Enfin, aucune attaque n'a été attribuée cette année à des pirates somaliens, du jamais vu depuis la chute du régime de Siad Barre en 1991. Le BMI y voit le résultat de la présence des forces armées internationales ainsi que le respect de ses "Bonnes pratiques contre les pirates somaliens" (BMP4).
Les abords de la Somalie ne sont plus la zone la plus touchée depuis 2012. Pourtant, le PRC insiste sur le fait que la situation demeure fragile.
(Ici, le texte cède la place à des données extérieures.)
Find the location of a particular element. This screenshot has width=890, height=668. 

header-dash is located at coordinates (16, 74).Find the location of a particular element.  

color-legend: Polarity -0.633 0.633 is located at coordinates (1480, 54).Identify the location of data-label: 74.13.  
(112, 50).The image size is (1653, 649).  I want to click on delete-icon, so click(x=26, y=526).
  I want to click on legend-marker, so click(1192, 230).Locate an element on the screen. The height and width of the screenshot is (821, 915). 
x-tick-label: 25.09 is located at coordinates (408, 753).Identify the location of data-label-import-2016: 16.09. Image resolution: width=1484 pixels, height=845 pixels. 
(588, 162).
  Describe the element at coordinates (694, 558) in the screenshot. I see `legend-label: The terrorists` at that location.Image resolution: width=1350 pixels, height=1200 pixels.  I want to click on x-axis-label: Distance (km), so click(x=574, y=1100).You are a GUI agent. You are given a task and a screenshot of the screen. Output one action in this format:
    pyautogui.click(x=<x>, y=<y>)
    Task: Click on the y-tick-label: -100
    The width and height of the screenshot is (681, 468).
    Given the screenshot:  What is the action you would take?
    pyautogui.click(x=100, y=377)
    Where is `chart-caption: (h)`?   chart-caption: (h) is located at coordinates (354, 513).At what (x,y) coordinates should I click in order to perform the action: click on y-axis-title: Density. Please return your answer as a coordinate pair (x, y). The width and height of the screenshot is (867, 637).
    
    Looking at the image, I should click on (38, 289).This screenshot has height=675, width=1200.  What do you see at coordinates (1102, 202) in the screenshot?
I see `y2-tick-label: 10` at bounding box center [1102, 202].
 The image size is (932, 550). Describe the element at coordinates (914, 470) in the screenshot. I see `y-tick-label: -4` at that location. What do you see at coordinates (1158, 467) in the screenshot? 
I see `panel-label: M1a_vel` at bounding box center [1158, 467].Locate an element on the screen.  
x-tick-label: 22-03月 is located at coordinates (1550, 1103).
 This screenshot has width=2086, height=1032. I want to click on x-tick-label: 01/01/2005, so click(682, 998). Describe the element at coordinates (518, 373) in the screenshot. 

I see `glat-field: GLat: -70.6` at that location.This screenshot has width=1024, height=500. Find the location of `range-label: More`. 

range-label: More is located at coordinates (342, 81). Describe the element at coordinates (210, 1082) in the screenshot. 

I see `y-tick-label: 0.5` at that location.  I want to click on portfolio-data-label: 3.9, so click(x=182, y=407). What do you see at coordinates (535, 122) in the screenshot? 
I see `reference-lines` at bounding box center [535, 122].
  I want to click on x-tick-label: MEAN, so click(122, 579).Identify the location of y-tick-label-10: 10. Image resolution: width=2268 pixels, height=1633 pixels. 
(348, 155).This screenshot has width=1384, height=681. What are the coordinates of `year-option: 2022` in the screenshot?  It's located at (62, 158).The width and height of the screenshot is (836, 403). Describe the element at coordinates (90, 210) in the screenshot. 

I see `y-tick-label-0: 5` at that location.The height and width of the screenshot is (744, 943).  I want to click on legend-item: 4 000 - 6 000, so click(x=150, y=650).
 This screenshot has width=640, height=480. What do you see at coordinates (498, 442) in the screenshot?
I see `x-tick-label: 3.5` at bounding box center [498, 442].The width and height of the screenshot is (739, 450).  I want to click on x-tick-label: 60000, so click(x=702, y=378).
Suite à la réduction le 1er décembre 2015 de 55 % de la zone de risque (High Risk Area) définie par la profession (soit 4,4 millions de km2), l'institution recommande la plus grande vigilance aux navires transitant par le golfe d'Aden et l'océan Indien. Il rappelle qu'au 31 décembre, les pirates somaliens détenaient toujours 29 marins contre rançon.